Aim of the exercise. Convert the listing below into a Markdown table with the columns "Row" and "Line," giving each line its own numbered row and omitting blank lines. Begin at the line that contains "coordinates (559, 295)." and stop after the line that contains "This screenshot has width=554, height=985.".

>> START Data entries

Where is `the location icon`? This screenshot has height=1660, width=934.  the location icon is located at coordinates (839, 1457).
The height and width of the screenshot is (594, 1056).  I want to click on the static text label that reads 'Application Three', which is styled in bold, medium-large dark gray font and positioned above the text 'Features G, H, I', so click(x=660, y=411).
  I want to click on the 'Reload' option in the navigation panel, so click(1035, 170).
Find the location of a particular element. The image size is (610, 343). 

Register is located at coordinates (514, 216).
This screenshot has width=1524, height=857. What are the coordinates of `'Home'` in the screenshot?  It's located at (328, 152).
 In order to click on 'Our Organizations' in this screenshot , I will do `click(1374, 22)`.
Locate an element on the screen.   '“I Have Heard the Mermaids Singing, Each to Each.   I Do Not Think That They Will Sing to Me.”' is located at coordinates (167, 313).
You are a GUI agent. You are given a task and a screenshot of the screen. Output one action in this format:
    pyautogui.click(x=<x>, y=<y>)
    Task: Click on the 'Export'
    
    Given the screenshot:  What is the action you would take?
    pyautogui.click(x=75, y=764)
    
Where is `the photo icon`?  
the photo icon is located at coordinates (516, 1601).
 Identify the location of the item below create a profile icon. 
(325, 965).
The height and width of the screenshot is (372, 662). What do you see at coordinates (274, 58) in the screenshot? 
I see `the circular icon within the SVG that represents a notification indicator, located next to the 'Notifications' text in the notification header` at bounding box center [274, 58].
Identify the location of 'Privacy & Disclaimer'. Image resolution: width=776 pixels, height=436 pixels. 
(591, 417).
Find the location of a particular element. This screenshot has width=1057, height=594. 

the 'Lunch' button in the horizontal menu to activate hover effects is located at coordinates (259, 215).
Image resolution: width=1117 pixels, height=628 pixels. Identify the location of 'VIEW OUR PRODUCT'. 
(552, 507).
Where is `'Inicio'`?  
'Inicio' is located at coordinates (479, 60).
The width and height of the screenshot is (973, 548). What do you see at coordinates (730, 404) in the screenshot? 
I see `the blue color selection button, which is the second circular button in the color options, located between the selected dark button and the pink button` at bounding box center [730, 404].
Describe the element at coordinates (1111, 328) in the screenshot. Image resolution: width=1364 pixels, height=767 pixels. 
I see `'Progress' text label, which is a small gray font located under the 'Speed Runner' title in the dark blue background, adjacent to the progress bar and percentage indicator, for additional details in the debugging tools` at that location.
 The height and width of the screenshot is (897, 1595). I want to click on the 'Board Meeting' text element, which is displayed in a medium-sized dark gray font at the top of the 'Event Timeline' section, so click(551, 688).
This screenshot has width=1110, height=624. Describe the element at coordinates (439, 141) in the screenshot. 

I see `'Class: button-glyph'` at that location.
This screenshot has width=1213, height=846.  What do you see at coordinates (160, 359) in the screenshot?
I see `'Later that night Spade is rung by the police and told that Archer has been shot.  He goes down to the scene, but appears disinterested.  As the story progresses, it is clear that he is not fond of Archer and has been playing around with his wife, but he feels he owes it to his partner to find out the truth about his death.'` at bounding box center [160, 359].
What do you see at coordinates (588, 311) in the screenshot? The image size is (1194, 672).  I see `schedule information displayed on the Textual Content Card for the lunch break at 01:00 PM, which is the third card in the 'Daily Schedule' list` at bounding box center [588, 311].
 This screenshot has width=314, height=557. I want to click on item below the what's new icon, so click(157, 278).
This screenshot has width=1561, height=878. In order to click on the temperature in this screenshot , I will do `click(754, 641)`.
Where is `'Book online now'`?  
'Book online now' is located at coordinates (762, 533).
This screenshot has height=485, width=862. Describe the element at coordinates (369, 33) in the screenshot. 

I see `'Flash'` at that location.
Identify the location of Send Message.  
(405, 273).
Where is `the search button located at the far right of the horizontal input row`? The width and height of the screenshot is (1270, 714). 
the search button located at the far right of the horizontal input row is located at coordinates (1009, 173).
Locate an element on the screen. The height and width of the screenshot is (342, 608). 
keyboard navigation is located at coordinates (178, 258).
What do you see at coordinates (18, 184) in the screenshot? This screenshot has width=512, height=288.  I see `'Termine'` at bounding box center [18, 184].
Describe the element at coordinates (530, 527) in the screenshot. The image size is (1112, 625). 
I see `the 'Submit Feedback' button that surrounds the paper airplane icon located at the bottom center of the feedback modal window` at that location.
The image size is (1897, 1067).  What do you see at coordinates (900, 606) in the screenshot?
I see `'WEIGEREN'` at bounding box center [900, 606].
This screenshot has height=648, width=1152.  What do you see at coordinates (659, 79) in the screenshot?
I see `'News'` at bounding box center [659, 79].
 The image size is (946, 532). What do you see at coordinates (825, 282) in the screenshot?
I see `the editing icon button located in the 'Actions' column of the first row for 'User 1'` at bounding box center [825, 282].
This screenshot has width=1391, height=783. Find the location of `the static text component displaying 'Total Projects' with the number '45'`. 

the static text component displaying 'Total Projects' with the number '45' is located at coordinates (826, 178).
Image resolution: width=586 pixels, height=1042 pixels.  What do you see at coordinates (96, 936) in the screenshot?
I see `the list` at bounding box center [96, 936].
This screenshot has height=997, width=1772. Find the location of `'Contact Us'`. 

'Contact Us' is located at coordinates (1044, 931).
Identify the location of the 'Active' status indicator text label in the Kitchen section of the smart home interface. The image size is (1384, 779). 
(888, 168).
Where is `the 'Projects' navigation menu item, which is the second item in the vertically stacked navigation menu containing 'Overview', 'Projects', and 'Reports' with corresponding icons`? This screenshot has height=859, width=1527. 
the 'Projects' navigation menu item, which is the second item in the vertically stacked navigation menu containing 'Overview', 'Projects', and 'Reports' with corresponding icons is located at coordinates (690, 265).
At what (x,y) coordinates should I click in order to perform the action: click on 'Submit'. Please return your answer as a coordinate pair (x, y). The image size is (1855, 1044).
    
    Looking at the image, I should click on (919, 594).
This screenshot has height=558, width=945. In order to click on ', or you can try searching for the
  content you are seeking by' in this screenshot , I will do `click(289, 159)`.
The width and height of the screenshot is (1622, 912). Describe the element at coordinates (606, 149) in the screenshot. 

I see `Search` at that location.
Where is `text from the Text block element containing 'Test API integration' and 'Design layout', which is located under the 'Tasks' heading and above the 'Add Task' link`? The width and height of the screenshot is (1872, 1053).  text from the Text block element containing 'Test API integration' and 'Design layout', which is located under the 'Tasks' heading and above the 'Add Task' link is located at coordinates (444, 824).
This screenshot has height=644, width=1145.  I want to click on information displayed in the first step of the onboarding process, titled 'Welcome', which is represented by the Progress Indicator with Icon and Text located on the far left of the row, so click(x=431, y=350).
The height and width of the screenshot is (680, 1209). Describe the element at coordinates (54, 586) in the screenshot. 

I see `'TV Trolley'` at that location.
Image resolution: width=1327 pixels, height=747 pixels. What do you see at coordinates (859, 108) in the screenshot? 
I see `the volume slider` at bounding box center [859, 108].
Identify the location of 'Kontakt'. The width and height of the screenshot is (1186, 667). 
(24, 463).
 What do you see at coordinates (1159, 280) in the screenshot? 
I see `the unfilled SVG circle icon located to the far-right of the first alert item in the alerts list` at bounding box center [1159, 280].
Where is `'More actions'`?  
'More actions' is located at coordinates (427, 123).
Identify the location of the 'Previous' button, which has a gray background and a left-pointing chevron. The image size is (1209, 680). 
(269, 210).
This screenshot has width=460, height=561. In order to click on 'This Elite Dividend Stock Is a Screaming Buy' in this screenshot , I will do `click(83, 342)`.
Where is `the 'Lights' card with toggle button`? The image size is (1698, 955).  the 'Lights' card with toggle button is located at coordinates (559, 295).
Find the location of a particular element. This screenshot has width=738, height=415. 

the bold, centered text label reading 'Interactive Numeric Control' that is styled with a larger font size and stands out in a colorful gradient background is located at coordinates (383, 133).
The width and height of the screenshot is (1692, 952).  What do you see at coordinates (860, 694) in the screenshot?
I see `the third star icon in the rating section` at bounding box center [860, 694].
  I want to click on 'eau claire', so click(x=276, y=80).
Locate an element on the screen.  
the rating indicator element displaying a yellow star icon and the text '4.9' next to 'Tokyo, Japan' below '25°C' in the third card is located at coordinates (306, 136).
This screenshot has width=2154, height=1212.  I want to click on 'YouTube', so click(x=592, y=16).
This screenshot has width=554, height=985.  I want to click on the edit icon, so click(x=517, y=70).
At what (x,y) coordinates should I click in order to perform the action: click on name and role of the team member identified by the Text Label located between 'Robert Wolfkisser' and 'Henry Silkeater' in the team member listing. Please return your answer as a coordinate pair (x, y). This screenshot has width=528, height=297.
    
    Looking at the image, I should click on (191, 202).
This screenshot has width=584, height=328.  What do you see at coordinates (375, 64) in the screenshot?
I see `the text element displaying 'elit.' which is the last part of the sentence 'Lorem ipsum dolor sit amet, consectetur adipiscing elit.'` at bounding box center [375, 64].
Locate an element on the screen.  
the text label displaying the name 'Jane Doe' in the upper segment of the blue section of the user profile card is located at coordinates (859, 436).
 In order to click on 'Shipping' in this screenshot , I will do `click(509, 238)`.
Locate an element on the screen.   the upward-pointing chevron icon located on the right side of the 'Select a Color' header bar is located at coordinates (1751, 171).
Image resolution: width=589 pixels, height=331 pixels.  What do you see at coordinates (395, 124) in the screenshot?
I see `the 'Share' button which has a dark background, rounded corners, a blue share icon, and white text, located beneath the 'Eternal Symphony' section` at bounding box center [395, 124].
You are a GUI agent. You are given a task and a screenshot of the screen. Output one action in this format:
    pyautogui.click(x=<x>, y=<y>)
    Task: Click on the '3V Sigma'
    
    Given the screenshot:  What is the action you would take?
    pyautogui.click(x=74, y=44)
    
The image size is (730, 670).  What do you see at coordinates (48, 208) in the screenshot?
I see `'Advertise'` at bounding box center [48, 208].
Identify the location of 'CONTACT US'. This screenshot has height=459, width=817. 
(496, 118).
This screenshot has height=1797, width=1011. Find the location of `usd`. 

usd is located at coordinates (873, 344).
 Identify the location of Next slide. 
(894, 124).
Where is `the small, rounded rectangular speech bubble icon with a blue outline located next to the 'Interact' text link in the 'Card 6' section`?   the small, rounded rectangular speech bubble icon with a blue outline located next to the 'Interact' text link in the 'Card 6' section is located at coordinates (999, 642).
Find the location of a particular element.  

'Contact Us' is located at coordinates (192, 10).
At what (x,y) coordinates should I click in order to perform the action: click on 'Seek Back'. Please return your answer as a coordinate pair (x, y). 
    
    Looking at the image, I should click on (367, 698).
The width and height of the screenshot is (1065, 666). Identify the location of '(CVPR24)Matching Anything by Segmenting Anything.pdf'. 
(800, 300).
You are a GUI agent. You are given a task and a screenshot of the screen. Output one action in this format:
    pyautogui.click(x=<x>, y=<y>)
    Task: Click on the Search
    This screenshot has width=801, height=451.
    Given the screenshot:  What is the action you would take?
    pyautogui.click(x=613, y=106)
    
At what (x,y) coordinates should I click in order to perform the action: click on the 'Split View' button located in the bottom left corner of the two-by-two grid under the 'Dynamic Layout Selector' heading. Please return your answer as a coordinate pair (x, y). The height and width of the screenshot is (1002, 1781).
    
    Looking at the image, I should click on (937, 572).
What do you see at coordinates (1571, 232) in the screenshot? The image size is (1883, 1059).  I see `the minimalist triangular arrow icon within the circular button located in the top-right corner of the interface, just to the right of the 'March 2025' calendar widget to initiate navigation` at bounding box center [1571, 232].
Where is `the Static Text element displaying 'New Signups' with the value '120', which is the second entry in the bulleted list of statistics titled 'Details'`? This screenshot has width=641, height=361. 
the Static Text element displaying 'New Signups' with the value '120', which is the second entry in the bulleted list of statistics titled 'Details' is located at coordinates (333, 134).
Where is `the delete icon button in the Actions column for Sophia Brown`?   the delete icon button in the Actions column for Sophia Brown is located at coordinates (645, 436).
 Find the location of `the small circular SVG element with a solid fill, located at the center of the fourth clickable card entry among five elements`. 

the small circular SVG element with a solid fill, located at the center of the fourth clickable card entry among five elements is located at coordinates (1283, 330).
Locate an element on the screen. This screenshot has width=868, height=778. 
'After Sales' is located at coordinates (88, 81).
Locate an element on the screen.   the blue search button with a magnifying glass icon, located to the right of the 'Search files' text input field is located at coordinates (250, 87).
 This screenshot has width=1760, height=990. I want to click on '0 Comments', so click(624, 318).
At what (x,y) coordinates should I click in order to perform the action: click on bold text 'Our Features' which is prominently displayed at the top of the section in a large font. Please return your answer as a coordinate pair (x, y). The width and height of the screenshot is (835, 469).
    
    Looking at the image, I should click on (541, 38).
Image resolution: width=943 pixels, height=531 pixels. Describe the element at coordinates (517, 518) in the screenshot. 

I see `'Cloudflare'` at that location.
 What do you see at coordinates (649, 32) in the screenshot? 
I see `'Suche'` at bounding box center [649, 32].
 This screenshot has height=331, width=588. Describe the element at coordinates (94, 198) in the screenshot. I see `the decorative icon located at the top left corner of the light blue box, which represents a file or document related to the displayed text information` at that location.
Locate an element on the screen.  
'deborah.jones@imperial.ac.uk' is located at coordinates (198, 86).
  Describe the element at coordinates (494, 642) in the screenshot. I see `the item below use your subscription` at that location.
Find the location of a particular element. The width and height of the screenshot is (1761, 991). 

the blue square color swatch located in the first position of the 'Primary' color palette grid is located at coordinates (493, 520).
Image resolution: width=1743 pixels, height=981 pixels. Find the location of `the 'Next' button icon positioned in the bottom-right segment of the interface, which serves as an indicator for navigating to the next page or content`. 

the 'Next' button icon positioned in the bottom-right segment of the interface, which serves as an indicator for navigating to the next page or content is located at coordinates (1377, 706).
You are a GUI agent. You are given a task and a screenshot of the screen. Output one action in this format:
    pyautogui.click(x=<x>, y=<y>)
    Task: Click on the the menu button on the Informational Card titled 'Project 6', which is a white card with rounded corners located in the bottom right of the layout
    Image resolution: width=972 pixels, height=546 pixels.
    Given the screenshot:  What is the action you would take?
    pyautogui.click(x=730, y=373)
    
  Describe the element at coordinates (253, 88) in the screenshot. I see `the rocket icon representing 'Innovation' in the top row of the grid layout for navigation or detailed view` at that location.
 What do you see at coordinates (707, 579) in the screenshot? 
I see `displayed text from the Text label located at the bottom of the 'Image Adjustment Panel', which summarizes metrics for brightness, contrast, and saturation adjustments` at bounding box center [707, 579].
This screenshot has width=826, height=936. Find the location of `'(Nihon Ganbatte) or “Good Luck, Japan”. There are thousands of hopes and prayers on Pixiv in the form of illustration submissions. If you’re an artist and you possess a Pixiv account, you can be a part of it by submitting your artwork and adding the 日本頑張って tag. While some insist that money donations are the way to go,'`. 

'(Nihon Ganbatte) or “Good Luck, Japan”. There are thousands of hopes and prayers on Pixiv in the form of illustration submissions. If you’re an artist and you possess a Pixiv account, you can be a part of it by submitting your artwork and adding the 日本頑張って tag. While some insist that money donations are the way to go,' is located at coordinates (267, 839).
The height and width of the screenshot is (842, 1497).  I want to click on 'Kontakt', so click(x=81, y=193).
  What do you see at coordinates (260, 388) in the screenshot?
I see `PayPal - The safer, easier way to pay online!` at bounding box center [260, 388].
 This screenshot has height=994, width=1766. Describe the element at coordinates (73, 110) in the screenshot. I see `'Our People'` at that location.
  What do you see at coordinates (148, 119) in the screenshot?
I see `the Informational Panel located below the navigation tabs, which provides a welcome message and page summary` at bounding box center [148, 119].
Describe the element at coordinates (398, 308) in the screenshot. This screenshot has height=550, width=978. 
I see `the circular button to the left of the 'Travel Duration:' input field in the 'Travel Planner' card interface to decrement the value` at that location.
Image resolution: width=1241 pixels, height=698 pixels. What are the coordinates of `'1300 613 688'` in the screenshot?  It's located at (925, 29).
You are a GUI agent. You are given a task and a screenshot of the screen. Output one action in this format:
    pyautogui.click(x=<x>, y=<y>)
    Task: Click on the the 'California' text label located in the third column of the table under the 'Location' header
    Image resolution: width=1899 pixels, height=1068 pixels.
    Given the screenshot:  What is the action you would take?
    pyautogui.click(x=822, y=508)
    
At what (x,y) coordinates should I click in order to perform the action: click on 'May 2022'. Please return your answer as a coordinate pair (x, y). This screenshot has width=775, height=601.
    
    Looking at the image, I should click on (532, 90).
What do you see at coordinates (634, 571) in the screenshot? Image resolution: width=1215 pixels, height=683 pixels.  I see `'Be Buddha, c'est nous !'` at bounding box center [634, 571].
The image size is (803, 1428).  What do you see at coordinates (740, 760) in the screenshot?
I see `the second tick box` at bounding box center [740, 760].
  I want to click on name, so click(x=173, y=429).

>> END Data entries

Expected answer.
| Row | Line |
|---|---|
| 1 | Where is `the 'Lights' card with toggle button`? The image size is (1698, 955).  the 'Lights' card with toggle button is located at coordinates (559, 295). |
| 2 | Find the location of a particular element. This screenshot has width=738, height=415.  |
| 3 | the bold, centered text label reading 'Interactive Numeric Control' that is styled with a larger font size and stands out in a colorful gradient background is located at coordinates (383, 133). |
| 4 | The width and height of the screenshot is (1692, 952).  What do you see at coordinates (860, 694) in the screenshot? |
| 5 | I see `the third star icon in the rating section` at bounding box center [860, 694]. |
| 6 |   I want to click on 'eau claire', so click(x=276, y=80). |
| 7 | Locate an element on the screen.   |
| 8 | the rating indicator element displaying a yellow star icon and the text '4.9' next to 'Tokyo, Japan' below '25°C' in the third card is located at coordinates (306, 136). |
| 9 | This screenshot has width=2154, height=1212.  I want to click on 'YouTube', so click(x=592, y=16). |
| 10 | This screenshot has width=554, height=985.  I want to click on the edit icon, so click(x=517, y=70). |